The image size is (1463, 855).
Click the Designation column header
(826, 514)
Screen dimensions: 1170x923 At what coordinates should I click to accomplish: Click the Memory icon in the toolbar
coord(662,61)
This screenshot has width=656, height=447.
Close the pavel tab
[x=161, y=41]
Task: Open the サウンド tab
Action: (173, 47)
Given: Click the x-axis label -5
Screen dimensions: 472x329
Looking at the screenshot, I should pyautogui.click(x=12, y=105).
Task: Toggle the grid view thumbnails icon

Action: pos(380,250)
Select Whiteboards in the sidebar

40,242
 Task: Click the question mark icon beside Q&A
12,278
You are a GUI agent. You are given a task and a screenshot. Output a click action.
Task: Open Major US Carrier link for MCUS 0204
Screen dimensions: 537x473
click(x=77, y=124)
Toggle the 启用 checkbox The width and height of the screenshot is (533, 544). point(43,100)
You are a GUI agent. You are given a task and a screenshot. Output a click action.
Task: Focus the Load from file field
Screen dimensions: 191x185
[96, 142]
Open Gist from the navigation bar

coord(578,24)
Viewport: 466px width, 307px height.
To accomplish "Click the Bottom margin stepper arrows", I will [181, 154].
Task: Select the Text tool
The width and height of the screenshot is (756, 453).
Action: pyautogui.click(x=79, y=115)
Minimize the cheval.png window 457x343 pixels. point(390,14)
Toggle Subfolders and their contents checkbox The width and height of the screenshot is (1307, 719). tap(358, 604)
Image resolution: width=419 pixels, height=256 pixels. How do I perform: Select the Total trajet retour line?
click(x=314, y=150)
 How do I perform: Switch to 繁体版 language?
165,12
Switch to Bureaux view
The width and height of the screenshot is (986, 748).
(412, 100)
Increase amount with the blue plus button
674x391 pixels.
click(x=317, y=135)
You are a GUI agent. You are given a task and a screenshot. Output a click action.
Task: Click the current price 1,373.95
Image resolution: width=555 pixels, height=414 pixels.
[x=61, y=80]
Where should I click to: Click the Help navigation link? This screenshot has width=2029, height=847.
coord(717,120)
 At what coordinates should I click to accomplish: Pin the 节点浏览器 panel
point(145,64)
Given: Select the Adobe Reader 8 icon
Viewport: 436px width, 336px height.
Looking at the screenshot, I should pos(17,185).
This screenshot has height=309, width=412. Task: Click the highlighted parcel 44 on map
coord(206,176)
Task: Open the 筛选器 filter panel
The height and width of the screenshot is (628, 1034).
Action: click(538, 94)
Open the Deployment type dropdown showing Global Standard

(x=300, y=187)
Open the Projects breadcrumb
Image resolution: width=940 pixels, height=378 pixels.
────────
* **EXERCISE**: The output should match the records above exactly, line for line.

* **ANSWER TO THIS PROBLEM**:
The image size is (1463, 855).
Click the Designation column header
(826, 514)
Screen dimensions: 1170x923 At what coordinates should I click to accomplish: Click the Memory icon in the toolbar
coord(662,61)
This screenshot has width=656, height=447.
Close the pavel tab
[x=161, y=41]
Task: Open the サウンド tab
Action: (173, 47)
Given: Click the x-axis label -5
Screen dimensions: 472x329
Looking at the screenshot, I should pyautogui.click(x=12, y=105).
Task: Toggle the grid view thumbnails icon

Action: pos(380,250)
Select Whiteboards in the sidebar

40,242
 Task: Click the question mark icon beside Q&A
12,278
You are a GUI agent. You are given a task and a screenshot. Output a click action.
Task: Open Major US Carrier link for MCUS 0204
Screen dimensions: 537x473
click(x=77, y=124)
Toggle the 启用 checkbox The width and height of the screenshot is (533, 544). point(43,100)
You are a GUI agent. You are given a task and a screenshot. Output a click action.
Task: Focus the Load from file field
Screen dimensions: 191x185
[96, 142]
Open Gist from the navigation bar

coord(578,24)
Viewport: 466px width, 307px height.
To accomplish "Click the Bottom margin stepper arrows", I will [181, 154].
Task: Select the Text tool
The width and height of the screenshot is (756, 453).
Action: pyautogui.click(x=79, y=115)
Minimize the cheval.png window 457x343 pixels. point(390,14)
Toggle Subfolders and their contents checkbox The width and height of the screenshot is (1307, 719). tap(358, 604)
Image resolution: width=419 pixels, height=256 pixels. How do I perform: Select the Total trajet retour line?
click(x=314, y=150)
 How do I perform: Switch to 繁体版 language?
165,12
Switch to Bureaux view
The width and height of the screenshot is (986, 748).
(412, 100)
Increase amount with the blue plus button
674x391 pixels.
click(x=317, y=135)
You are a GUI agent. You are given a task and a screenshot. Output a click action.
Task: Click the current price 1,373.95
Image resolution: width=555 pixels, height=414 pixels.
[x=61, y=80]
Where should I click to: Click the Help navigation link? This screenshot has width=2029, height=847.
coord(717,120)
 At what coordinates should I click to accomplish: Pin the 节点浏览器 panel
point(145,64)
Given: Select the Adobe Reader 8 icon
Viewport: 436px width, 336px height.
Looking at the screenshot, I should pos(17,185).
This screenshot has height=309, width=412. Task: Click the highlighted parcel 44 on map
coord(206,176)
Task: Open the 筛选器 filter panel
The height and width of the screenshot is (628, 1034).
Action: click(538, 94)
Open the Deployment type dropdown showing Global Standard

(x=300, y=187)
Open the Projects breadcrumb
Image resolution: width=940 pixels, height=378 pixels.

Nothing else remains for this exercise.